Notre souveraineté est primordiale sur les questions numériques. Les négociations autour des textes DMA et DSA montrent tout l’intérêt d’une vision et d’une action rapide et efficiente. La guerre des données ne fait que commencer et les européens, tout en se protégeant de toutes déstabilisations extérieures, devront être un acteur incontournable.
Le sujet des propos haineux sera à mon sens central lors de la négociation de ces textes. L’échelon européen est le plus intéressant pour lutter contre ces dérives, notamment sur les réseaux sociaux. A ce titre, j’aimerai faire une recommandation sur le cyberharcèlement, surtout en milieu scolaire. La présidence française doit en faire une grande cause européenne. Nos jeunes sont notre futur, protégeons-les !
Notre souveraineté, c’est notre liberté et notre indépendance. J’en veux pour exemple les questions énergétiques et les problèmes récents. Des efforts industriels dans ce secteur sont nécessaires pour cette souveraineté, mais également afin de remplir nos objectifs, notamment de lutte contre le dérèglement climatique.
L’un de nos fleurons français remplit ces objectifs et est pourtant menacé. Je le dis sans détour, la taxonomie verte européenne ne peut pas exclure l’énergie nucléaire.
Les investissements doivent se poursuivre vers cette technologie dans un souci d’efficacité, de sûreté et de production. Notre mix électrique a tout de même besoin d’une part de nucléaire, même si cette dernière est appelée à se réduire.
Évoquer notre bouquet énergétique me permet de faire un point sur d’autres filières essentielles. Je parle bien sûr des EnR. Leur déploiement en Europe nécessite un développement industriel et donc des moyens dédiés. A l’image de ce qui est réalisé sur les batteries, l’Union européenne doit effectuer le même travail de coopération sur les secteurs clefs.
Monsieur le Ministre pouvez-vous nous détailler les dossiers industriels européens que la France a identifié comme prioritaires et qui seront portés lors de la Présidence ?
Enfin, je terminerai rapidement en évoquant le sujet qui nous préoccupe tous profondément.
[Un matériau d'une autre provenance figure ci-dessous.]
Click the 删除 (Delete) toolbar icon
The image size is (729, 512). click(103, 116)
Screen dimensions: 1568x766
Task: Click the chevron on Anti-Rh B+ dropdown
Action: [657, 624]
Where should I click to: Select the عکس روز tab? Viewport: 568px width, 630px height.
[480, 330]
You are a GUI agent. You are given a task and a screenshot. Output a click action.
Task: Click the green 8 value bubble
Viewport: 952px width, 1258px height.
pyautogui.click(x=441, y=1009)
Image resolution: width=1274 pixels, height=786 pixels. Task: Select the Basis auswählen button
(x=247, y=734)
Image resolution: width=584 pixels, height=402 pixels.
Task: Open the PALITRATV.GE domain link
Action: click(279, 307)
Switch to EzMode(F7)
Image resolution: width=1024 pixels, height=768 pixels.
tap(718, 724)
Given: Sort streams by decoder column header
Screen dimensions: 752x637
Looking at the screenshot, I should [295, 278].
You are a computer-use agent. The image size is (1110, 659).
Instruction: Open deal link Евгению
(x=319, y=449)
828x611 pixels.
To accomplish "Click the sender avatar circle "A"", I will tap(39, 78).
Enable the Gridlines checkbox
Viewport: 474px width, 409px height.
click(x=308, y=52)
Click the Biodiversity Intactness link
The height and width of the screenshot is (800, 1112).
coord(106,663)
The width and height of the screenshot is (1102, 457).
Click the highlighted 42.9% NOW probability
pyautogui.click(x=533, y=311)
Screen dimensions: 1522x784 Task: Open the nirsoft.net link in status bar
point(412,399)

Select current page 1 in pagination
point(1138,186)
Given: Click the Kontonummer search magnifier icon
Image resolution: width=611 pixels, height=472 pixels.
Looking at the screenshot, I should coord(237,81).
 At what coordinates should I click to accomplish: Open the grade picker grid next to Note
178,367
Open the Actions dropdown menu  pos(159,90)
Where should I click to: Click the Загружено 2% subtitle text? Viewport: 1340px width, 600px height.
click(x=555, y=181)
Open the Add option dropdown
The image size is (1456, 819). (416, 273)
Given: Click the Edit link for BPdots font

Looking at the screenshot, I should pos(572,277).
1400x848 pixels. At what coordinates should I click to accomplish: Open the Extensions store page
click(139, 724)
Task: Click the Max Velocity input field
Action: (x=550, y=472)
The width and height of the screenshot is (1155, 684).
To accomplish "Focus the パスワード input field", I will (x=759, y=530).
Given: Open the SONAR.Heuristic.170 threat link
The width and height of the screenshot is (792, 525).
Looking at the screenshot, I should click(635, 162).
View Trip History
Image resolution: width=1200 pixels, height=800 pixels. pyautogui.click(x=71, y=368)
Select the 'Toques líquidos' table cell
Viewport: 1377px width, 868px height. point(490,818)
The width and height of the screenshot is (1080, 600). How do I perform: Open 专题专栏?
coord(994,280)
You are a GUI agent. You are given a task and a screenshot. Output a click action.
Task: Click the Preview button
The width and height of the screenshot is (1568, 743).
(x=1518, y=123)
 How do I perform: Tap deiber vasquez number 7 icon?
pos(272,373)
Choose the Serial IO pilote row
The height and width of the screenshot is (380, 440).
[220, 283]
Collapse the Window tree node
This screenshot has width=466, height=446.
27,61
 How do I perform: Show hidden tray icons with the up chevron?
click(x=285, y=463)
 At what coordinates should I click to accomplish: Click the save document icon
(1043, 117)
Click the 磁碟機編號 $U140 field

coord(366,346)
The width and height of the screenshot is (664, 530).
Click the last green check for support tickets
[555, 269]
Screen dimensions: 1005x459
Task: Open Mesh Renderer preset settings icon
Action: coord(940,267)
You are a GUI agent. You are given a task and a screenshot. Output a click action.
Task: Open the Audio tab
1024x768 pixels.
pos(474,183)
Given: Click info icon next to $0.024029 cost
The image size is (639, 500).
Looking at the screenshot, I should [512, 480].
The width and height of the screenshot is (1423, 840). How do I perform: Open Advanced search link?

La Pologne a dépassé une limite dans la remise en cause de la primauté du droit de l’Union européenne. Nous attendons bien-sûr l’analyse et la réaction de l’Union européenne. Elle doit être à la hauteur de l’enjeux : la survie de l’Union.
Monsieur le Ministre, l’Union est en danger et une réflexion plus profonde doit se poursuivre. Quelle vision la France portera afin de sortie de la crise qui s’installe et plus largement de réinventer l’Union ?
Monsieur le Ministre, notre Union européenne doit prendre son destin en main. Personne ne pourra, ni ne voudra le faire à sa place. Il faut maintenant avancer, même si hélas certains ne veulent pas aller aussi vite que nous.